Extrait du texte:
International / 01.08.2021
L’histoire (secrète) de Suesa
Suesa, l’autre histoire
La nouvelle étoile du sprint européen a été façonnée par Carlos Laffon-Parias puis par François Rohaut. Mais ils sont nombreux à avoir compté dans son parcours. Et nous leur avons demandé "leur version" de l’histoire…
Par Adrien Cugnasse
Tom Cooke : « C’est le rêve d’une vie d’éleveur »
L’Irlandais Tom Cooke – Thomastown Farm – est l’éleveur de Suesa (Night of Thunder). Il a acheté sa mère, l’inédite Sally Is the Boss (Orpen), pour seulement 2.200 € en 2017 sur le ring de Goffs. Et c’est lui qui a choisi l’étalon Night of Thunder (Dubawi) proposé en deuxième année à 25.000 € chez Kildangan Stud. En novembre 2018 chez Goffs, l’éleveur a vendu la pouliche pour (seulement) 17.000 €.
« Sa mère Sally Is the Boss n’a pas coûté très cher. Je l’ai achetée un peu sur un coup de tête. J’étais aux ventes pour acheter une seule mère. Sur un coup de tête, j’en ai acheté quatre lors de la même session. Sally Is the Boss est une belle jument avec un papier intéressant, surtout la base de la souche. Elle est facile et calme, des qualités qu’elle a transmises à sa fille. La mère manque un peu de modèle et je pensais que Night of Thunder apporterait cela, sans être trop imposant non plus. Et puis, c’était un gagnant des 2.000 Guinées (Gr1). Forcément, j’étais un peu déçu du prix de vente de Suesa. Mais la mère n’avait rien coûté et le premier foal s’était bien vendu. Je m’en suis donc bien sorti. Aujourd’hui, je reçois beaucoup d’offres pour Sally Is the Boss, dont une que je ne pense pas pouvoir refuser. Elle est pleine de Ghaiyyath, un jeune sire issu du même croisement (Dubawi sur Galileo) que Night of Thunder. J’ai entre six et sept poulinières en permanence. Uniquement pour le plat car l’obstacle prend trop de temps. Avec les chevaux de plat, on sait dès l’âge de 2ans où l’on en est. À présent, je rêve de la voir gagner les Nunthorpe Stakes (Gr1). Et le jour de l’Arc, avec un peu de chance, je serai sur place ! Nous en parlons en tout cas.
Je n’ai jamais vu un cheval avec un tel changement de vitesse. Elle est le premier sprinter à sortir de mon élevage – car je vise plutôt les distances intermédiaires – et c’est bien sûr aussi de très loin le meilleur cheval que j’ai élevé. En faisant le croisement, je pensais sortir un miler. Suesa, c’est le rêve d’une vie d’éleveur. Et nous le vivons en famille. Nous préparons son yearling par The Last Lion (Choisir) pour les ventes de yearling. Il a hérité du mental de la famille… »
Patrik Olave : « Ça me fait quelque chose de voir qu’elle réussit chez celui qui m’a appris le métier »
L’entraîneur espagnol Patrik Olave n’a pas eu Suesa dans ses boxes. Mais il a joué un rôle dans son parcours.

Extrait de données:

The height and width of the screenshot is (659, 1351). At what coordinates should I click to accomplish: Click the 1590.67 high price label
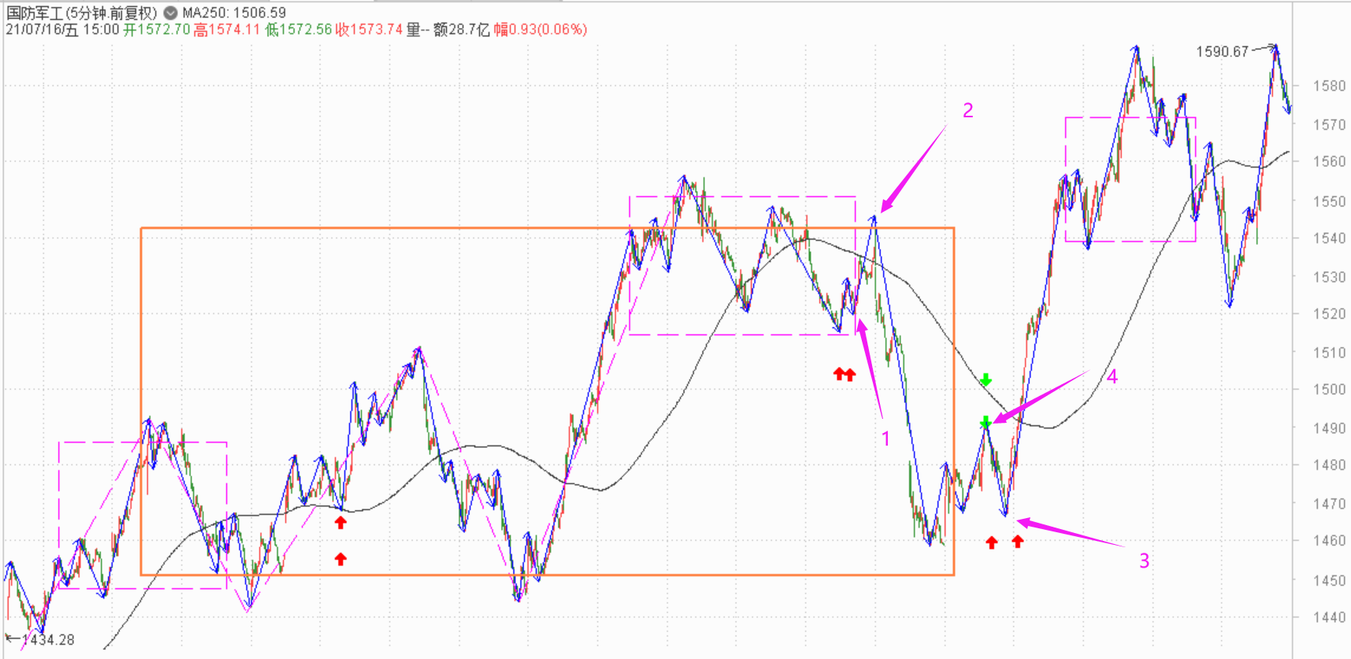pos(1222,52)
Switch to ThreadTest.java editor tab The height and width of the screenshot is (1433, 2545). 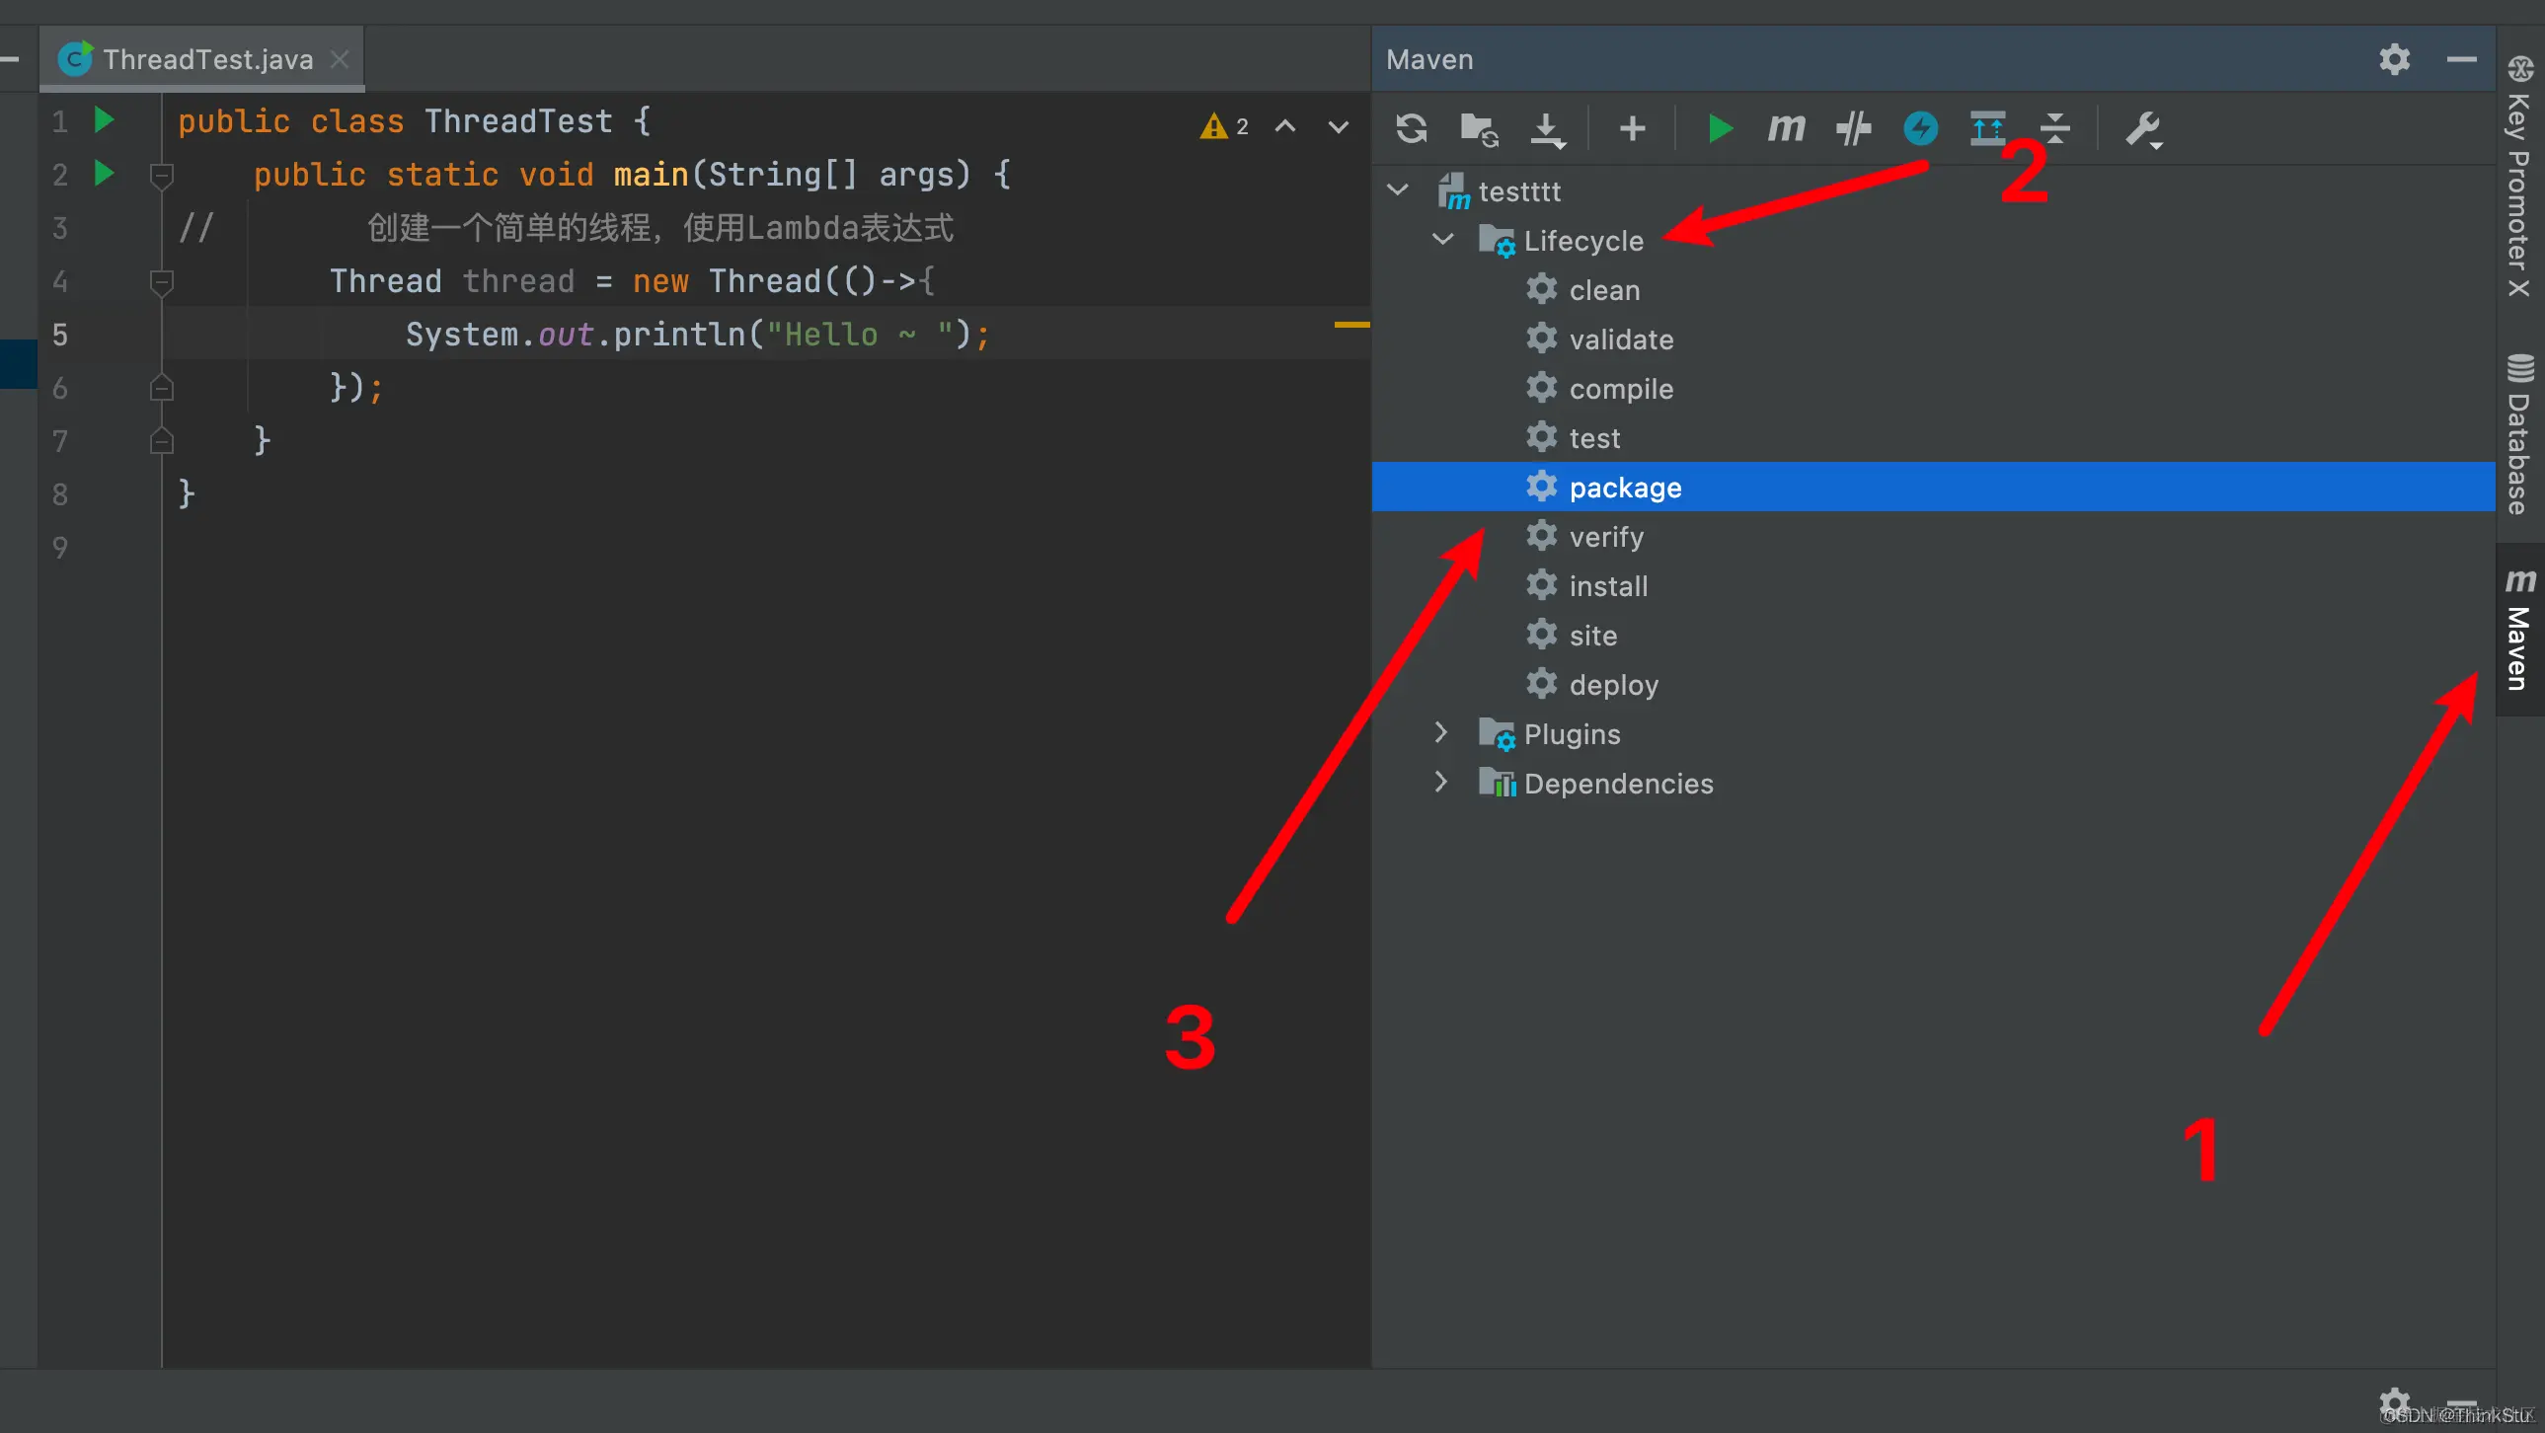coord(207,59)
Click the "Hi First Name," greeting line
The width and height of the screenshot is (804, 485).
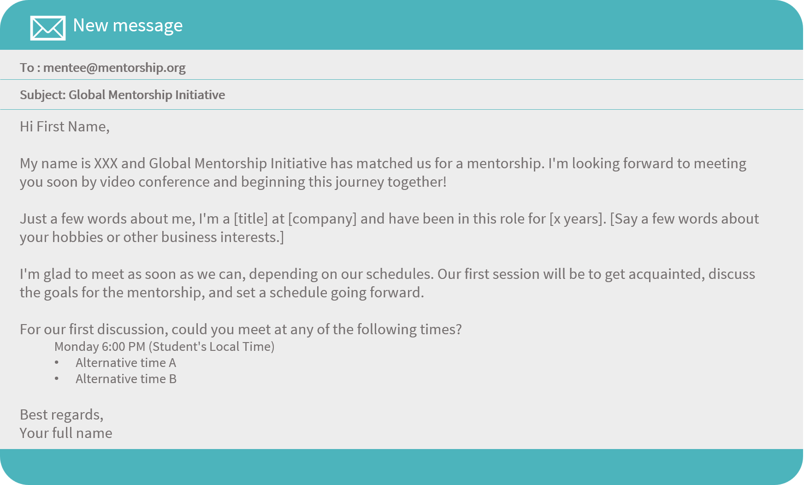point(65,127)
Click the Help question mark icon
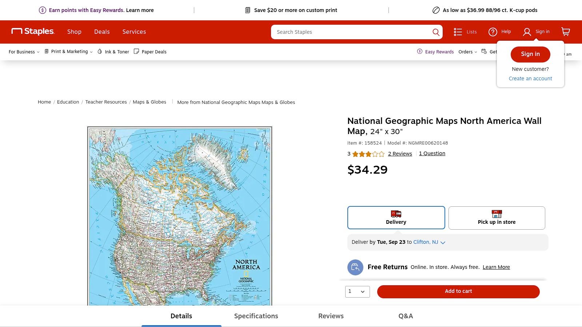582x327 pixels. (x=493, y=32)
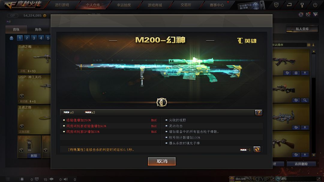Open the wrench settings icon

[x=302, y=5]
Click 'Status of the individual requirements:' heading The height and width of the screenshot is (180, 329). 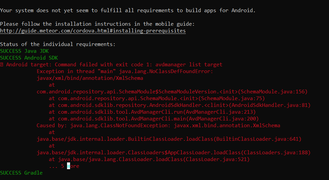pyautogui.click(x=58, y=44)
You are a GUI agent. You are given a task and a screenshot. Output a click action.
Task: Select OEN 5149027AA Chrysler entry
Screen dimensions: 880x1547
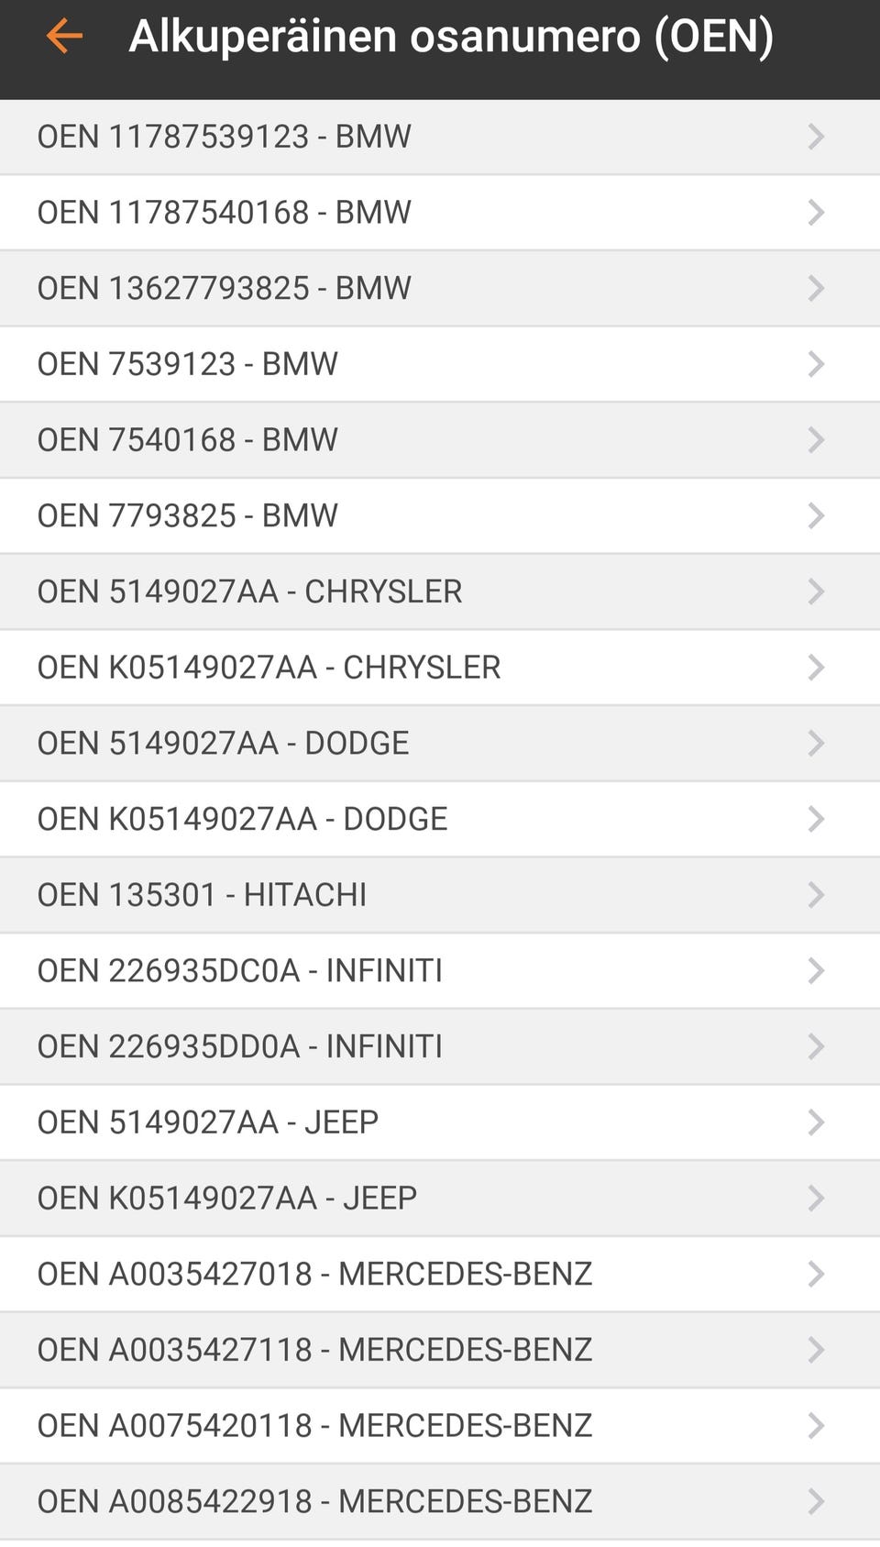[x=249, y=591]
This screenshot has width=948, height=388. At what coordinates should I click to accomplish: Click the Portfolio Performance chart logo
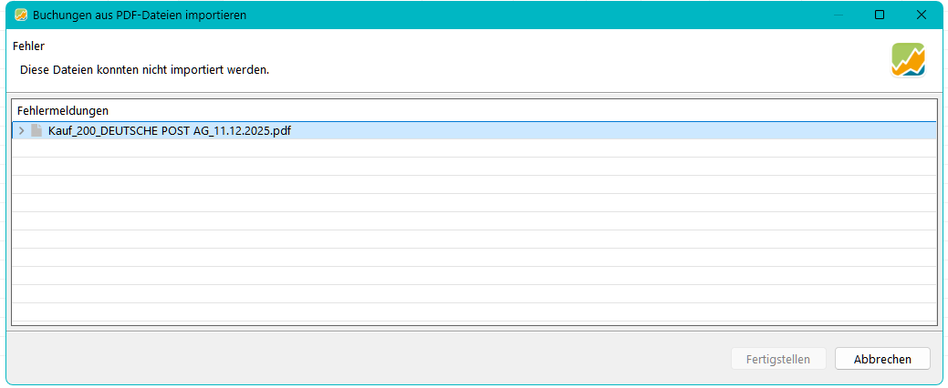[x=908, y=60]
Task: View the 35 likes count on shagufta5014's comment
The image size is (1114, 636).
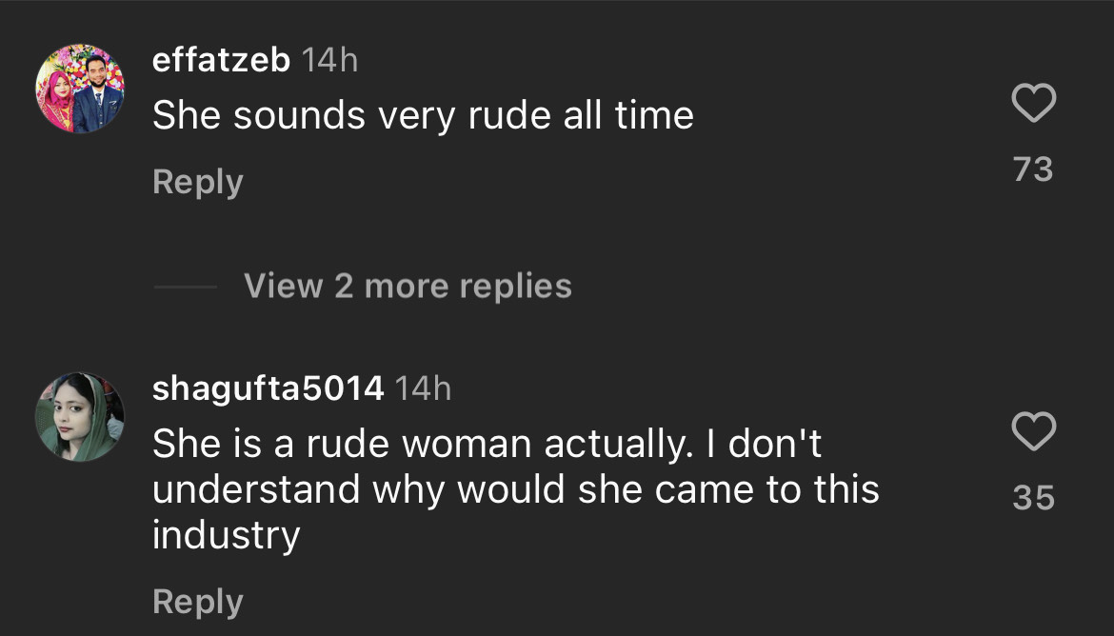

Consignes:
• A. Dans l'article sur Suesa, traduisez en anglais la phrase « Je n'ai jamais vu un cheval avec un tel changement de vitesse. »
• B. D'après l'article sur Suesa, pourquoi Tom Cooke a-t-il choisi l'étalon Night of Thunder pour Sally Is the Boss ? Répondez en une à trois phrases.
• C. Dans l'article sur Suesa, reformulez sous forme de liste le paragraphe commençant par « L'Irlandais Tom Cooke », en conservant ses faits principaux.
Les lignes fournies forment un matériau indépendant de l'article sur Suesa.

Réponses par consigne:
• A. I have never seen a horse with such a change of speed.

• B. Tom Cooke estimait que Sally Is the Boss manquait un peu de modèle. Il pensait que Night of Thunder apporterait cela sans être trop imposant. Il retenait aussi que l'étalon avait gagné les 2.000 Guinées (Gr1).

• C.
- Éleveur de Suesa (Night of Thunder) : l'Irlandais Tom Cooke, de Thomastown Farm.
- Mère : l'inédite Sally Is the Boss (Orpen), achetée 2.200 € en 2017 sur le ring de Goffs.
- Père : Night of Thunder (Dubawi), choisi par l'éleveur et proposé en deuxième année à 25.000 € chez Kildangan Stud.
- Vente de la pouliche : 17.000 € chez Goffs en novembre 2018.